- TASK DETAILS -
Show all lines below holding the string "agent".

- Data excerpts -
((

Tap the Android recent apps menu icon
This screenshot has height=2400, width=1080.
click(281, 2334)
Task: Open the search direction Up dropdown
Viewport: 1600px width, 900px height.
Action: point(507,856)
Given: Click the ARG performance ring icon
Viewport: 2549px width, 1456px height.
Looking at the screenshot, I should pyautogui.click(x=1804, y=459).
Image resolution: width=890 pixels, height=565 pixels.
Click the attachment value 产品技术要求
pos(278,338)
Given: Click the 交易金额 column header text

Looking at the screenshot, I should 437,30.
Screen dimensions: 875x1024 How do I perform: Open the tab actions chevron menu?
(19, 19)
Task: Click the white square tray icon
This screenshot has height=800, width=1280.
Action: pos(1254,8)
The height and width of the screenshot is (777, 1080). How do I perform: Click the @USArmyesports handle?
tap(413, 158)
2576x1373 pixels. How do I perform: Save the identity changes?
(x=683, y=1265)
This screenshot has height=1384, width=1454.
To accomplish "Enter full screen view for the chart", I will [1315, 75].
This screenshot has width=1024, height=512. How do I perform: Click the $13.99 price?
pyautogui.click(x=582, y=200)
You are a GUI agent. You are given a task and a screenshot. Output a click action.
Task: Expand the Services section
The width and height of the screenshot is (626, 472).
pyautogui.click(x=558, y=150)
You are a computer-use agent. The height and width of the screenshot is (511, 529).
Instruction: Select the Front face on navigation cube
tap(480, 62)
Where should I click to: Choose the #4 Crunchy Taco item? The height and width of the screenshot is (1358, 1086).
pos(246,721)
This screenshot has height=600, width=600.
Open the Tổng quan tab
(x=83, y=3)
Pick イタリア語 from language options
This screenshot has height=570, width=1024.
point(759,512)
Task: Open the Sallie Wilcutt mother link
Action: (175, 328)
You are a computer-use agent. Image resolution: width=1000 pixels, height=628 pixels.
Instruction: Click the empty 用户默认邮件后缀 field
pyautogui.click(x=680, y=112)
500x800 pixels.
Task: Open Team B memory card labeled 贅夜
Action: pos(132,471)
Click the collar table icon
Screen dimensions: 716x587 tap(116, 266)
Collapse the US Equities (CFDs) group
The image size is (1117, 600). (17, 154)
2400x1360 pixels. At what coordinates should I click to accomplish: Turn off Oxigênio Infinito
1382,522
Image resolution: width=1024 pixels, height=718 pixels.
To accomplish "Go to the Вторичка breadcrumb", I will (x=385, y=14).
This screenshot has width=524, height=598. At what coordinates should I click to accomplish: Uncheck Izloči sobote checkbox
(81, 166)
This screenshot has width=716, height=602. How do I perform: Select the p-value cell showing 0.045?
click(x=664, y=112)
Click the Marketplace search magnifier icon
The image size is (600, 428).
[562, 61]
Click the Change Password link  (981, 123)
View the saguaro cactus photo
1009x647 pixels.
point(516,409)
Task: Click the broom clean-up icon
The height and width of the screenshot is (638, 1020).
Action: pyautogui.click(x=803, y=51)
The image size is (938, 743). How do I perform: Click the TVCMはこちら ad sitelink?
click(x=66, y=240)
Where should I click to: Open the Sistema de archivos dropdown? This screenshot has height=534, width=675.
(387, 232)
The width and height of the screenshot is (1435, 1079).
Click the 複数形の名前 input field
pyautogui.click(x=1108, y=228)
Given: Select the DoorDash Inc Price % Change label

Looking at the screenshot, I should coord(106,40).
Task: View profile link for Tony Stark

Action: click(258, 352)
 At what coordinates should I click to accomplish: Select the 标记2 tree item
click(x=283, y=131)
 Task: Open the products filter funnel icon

))

- RESPONSE TO THIS TASK -
You are a GUI agent. You are given a task and a screenshot. Output a click action.
You are a computer-use agent. The height and width of the screenshot is (511, 529).
You are a computer-use agent. Image resolution: width=1000 pixels, height=628 pixels.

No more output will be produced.